:: WHAT YOU ARE ASKED TO DO ::
Line by line, transcribe the data shown below.

[Data items]
┄┄┄┄┄┄┄┄┄┄┄┄┄┄┄┄┄┄┄┄

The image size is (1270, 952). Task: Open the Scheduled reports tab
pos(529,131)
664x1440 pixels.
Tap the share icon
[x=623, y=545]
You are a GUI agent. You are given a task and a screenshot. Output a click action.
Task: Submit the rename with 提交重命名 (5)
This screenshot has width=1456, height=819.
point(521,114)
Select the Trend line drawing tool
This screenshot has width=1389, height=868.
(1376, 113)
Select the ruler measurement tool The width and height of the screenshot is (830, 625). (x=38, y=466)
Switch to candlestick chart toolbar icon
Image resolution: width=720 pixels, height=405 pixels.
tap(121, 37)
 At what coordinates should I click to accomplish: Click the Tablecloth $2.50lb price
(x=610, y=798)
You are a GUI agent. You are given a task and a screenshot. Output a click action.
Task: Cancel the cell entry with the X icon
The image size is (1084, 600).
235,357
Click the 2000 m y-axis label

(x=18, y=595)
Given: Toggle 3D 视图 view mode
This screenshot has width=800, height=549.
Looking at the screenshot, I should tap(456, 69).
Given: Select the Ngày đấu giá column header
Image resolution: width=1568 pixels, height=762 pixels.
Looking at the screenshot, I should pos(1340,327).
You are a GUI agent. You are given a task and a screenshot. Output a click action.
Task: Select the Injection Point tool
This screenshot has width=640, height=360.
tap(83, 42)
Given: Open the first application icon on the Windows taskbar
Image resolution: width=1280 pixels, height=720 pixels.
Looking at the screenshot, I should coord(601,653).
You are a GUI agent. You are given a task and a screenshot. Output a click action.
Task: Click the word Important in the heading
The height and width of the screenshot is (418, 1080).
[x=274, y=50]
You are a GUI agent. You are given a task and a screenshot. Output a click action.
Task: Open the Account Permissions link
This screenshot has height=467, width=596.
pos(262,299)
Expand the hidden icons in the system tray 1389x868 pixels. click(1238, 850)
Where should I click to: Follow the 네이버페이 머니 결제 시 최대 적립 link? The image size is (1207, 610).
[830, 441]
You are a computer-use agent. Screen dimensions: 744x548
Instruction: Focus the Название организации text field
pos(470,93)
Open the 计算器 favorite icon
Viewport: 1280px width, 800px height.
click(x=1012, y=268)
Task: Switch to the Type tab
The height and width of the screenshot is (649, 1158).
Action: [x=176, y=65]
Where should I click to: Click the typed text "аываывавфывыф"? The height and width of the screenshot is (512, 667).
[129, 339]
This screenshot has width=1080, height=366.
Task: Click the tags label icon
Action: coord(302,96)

┄┄┄┄┄┄┄┄┄┄┄┄┄┄┄┄┄┄┄┄

:: ANSWER FOR THE TASK ::
The image size is (1270, 952). Task: Open the Scheduled reports tab
pos(529,131)
664x1440 pixels.
Tap the share icon
[x=623, y=545]
You are a GUI agent. You are given a task and a screenshot. Output a click action.
Task: Submit the rename with 提交重命名 (5)
This screenshot has width=1456, height=819.
point(521,114)
Select the Trend line drawing tool
This screenshot has width=1389, height=868.
(1376, 113)
Select the ruler measurement tool The width and height of the screenshot is (830, 625). (x=38, y=466)
Switch to candlestick chart toolbar icon
Image resolution: width=720 pixels, height=405 pixels.
tap(121, 37)
 At what coordinates should I click to accomplish: Click the Tablecloth $2.50lb price
(x=610, y=798)
You are a GUI agent. You are given a task and a screenshot. Output a click action.
Task: Cancel the cell entry with the X icon
The image size is (1084, 600).
235,357
Click the 2000 m y-axis label

(x=18, y=595)
Given: Toggle 3D 视图 view mode
This screenshot has width=800, height=549.
Looking at the screenshot, I should tap(456, 69).
Given: Select the Ngày đấu giá column header
Image resolution: width=1568 pixels, height=762 pixels.
Looking at the screenshot, I should pos(1340,327).
You are a GUI agent. You are given a task and a screenshot. Output a click action.
Task: Select the Injection Point tool
This screenshot has width=640, height=360.
tap(83, 42)
Given: Open the first application icon on the Windows taskbar
Image resolution: width=1280 pixels, height=720 pixels.
Looking at the screenshot, I should coord(601,653).
You are a GUI agent. You are given a task and a screenshot. Output a click action.
Task: Click the word Important in the heading
The height and width of the screenshot is (418, 1080).
[x=274, y=50]
You are a GUI agent. You are given a task and a screenshot. Output a click action.
Task: Open the Account Permissions link
This screenshot has height=467, width=596.
pos(262,299)
Expand the hidden icons in the system tray 1389x868 pixels. click(1238, 850)
Where should I click to: Follow the 네이버페이 머니 결제 시 최대 적립 link? The image size is (1207, 610).
[830, 441]
You are a computer-use agent. Screen dimensions: 744x548
Instruction: Focus the Название организации text field
pos(470,93)
Open the 计算器 favorite icon
Viewport: 1280px width, 800px height.
click(x=1012, y=268)
Task: Switch to the Type tab
The height and width of the screenshot is (649, 1158).
Action: [x=176, y=65]
Where should I click to: Click the typed text "аываывавфывыф"? The height and width of the screenshot is (512, 667).
[129, 339]
This screenshot has width=1080, height=366.
Task: Click the tags label icon
Action: coord(302,96)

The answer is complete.